Composition monumentale avec principe de leitmotiv — musique et image servent une architecture dramaturgique totale. Kubrick, Tarkovsky, Trier.
Le wagnérisme au cinéma ne fonctionne pas comme une citation ou une référence, mais comme un principe structurel. On travaille ici avec une architecture globale dans laquelle la musique, l'image, le montage et la narration ne se succèdent pas, mais sont imbriqués les uns dans les autres — comme dans le système des leitmotivs chez Wagner. Un motif (visuel ou sonore) revient, mute, est contrepointé. C'est différent d'une simple musique de film qui "habille" une scène. Dans le wagnérisme, la musique est le plan dramaturgique.
Sur le plateau, on le remarque immédiatement : la mise en scène devient monumentale. Non pas dans la rudesse, mais dans la densité formelle. Symétries, espaces en profondeur, constellations de personnages — tout suit une logique symphonique. Kubrick dans *2001* travaille exactement ainsi : le lent flottement à travers des espaces noirs est rythmé comme un adagio, pas comme le temps réel.
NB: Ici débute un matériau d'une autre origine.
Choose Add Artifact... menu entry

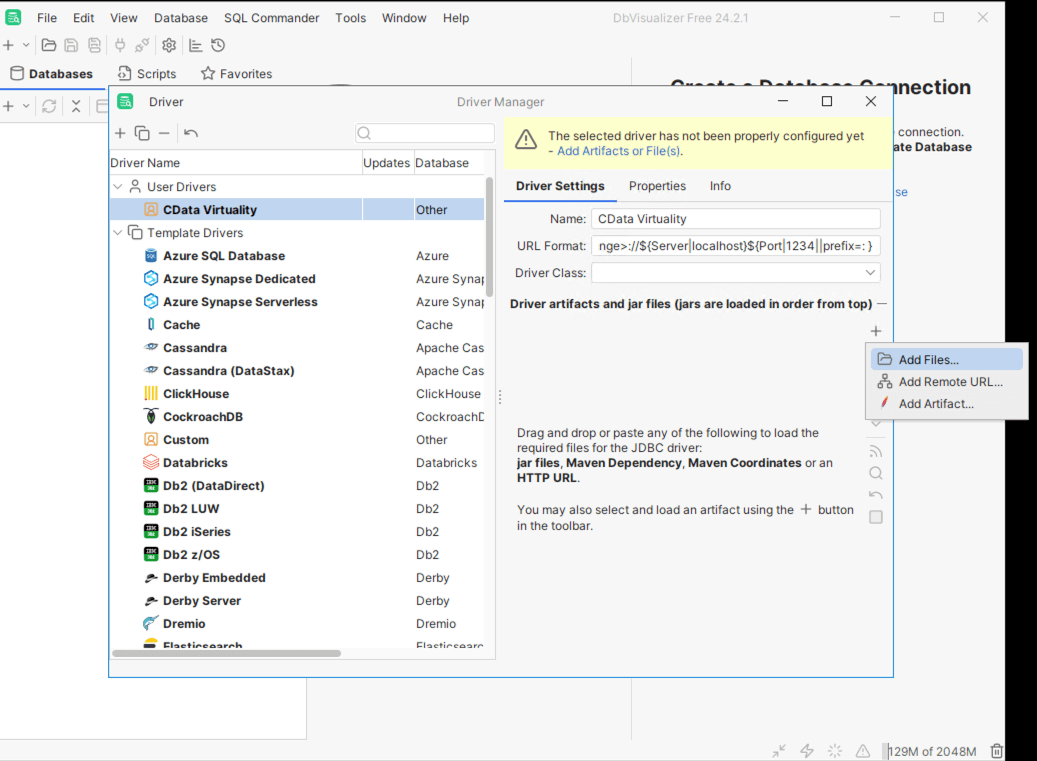point(935,404)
Tarkovski dans *Stalker* — des trajets interminables à travers des espaces identiques — ne devient compréhensible que lorsqu'on réalise que chaque espace est une variation d'un seul motif. C'est une pensée musicale dans l'espace de l'image. Lars von Trier le comprend aussi : ses tableaux maximalistes fonctionnent comme des scènes d'opéra où aucun détail n'est le fruit du hasard.
Le montage devient une partition. On ne monte pas selon la logique de l'histoire, mais selon le rythme de l'image. Un plan dure aussi longtemps qu'une phrase musicale l'exige. Cela frustre le spectateur ordinaire — trop lent, trop sombre, pas assez d'intrigue. Mais c'est intentionnel. Le wagnérisme exige du public qu'il reconnaisse et apprécie la forme elle-même, et pas seulement qu'il suive l'action.
Concrètement, cela signifie : il faut une grammaire visuelle qui se répète. Couleurs, mouvements de caméra, compositions d'images — ce sont comme des leitmotivs. Une certaine teinte de rouge revient toujours dans les scènes de la "vérité intérieure". Un certain mouvement de caméra (par exemple, un travelling avant dans un espace symétrique) signale : nous entrons maintenant dans un autre niveau. Ce n'est pas métaphorique — c'est le squelette de la narration. Le sound designer et le compositeur doivent travailler sur ce plan dès le début, et non pas l'ajouter en post-production. Le film wagnérien est une conception totale, pas une décoration.